Without love, humanity could not exist for a day. Yet,
if we call the achievement of interpersonal union “love”, we find ourselves in
a serious difficulty. Fusion can be achieved in different ways - and the
differences are not less significant than what is common to the various forms
of love. Should they all be called love? Or should we reserve the word “love”
only for a specific kind of union, one which has been the ideal virtue in all
great humanistic religions and philosophical systems of the last four thousand
years of Western and Eastern history?
As with all semantic difficulties, the answer can only
be arbitrary. What matters is that we know what kind of union we are talking
about when we speak of love. Do we refer to love as the mature answer to the
problem of existence, or do we speak of those immature forms of love which may
be called symbiotic union? In the
following pages I shall call love only the former. I shall begin the discussion
of “love” with the latter.
Symbiotic union has its
biological pattern in the relationship between the pregnant mother and the
foetus.

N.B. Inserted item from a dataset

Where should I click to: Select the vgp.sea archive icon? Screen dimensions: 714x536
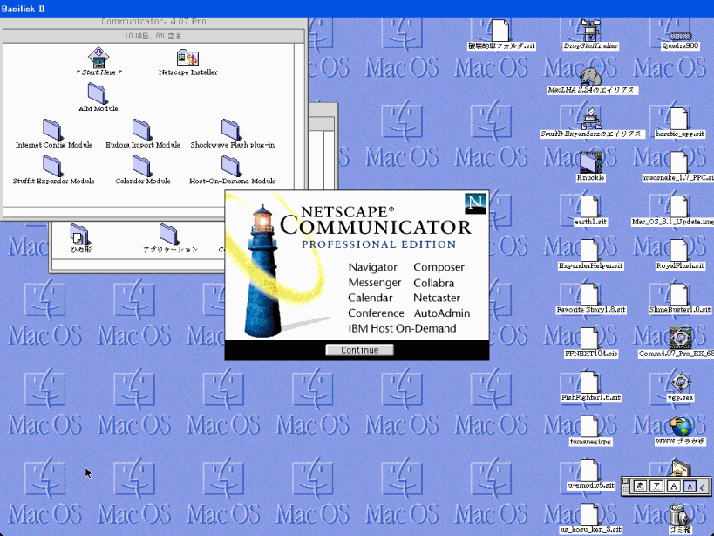pos(680,381)
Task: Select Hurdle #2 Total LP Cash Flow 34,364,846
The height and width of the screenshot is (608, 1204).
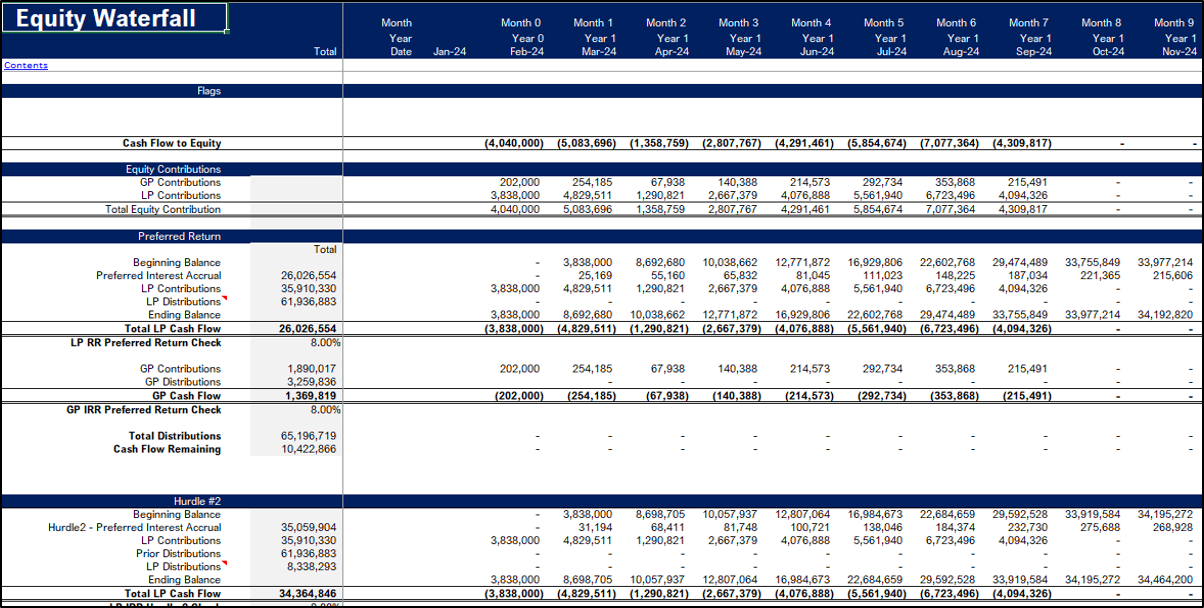Action: pos(308,594)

They are two, and yet one. They live “together”, (sym-biosis), they need each other. The foetus is a part of the
mother, it receives everything it needs from her; mother is its world, as it
were; she feeds it, she protects it, but also her own life is enhanced by it.
In the psychic symbiotic union, the
two bodies are independent, but the same kind of attachment exists
psychologically.
The passive
form of the symbiotic union is that of submission, or if we use a clinical
term, of masochism. The masochistic
person escapes from the unbearable feeling of isolation and separateness by making
himself part and parcel of another person who directs him, guides him, protects
him; who is his life and his oxygen, as it were. The power of the one to whom
one submits is inflated, may he be a person or a god; he is everything, I am
nothing, except inasmuch as I am part of him. As a part, I am part of
greatness, of power, of certainty. The masochistic person does not have to make
decisions, does not have to take any risks; he is never alone - but he is not
independent; he has no integrity; he is not yet fully born. In a religious
context the object of worship is called an idol; in a secular context of a
masochistic love relationship the essential mechanism, that of idolatry, is the
same. The masochistic relationship can be blended with physical, sexual desire;
in this case it is not only a submission in which one’s mind participates, but
also one’s whole body. There can be masochistic submission to fate, to
sickness, to rhythmic music, to the orgiastic state produced by drugs or under
hypnotic trance - in all these instances the person renounces his integrity,
makes himself the instrument of somebody or something outside of himself; he
need not solve the problem of living by productive activity.
The active form
of symbiotic fusion is domination or, to use the psychological term
corresponding to masochism, sadism.
The sadistic person wants to escape from his aloneness and his sense of
imprisonment by making another person part and parcel of himself. He inflates
and enhances himself by incorporating another person, who worships him.
The sadistic person is as dependent on the submissive
person as the latter is on the former; neither can live without the other. The
difference is only that the sadistic person commands, exploits, hurts,
humiliates, and that the masochistic person is commanded, exploited, hurt,
humiliated. This is a considerable difference in a realistic sense; in a deeper
emotional sense, the difference is not so great as that which they both have in
common: fusion without integrity. If one understands this, it is also not
surprising to find that usually a person reacts in both the sadistic and the
masochistic manner, usually toward different objects. Hitler reacted primarily
in a sadistic fashion toward people, but masochistically toward fate, history,
the “higher power” of nature. His end - suicide among general destruction - is
as characteristic as was his dream of success - total domination.[1]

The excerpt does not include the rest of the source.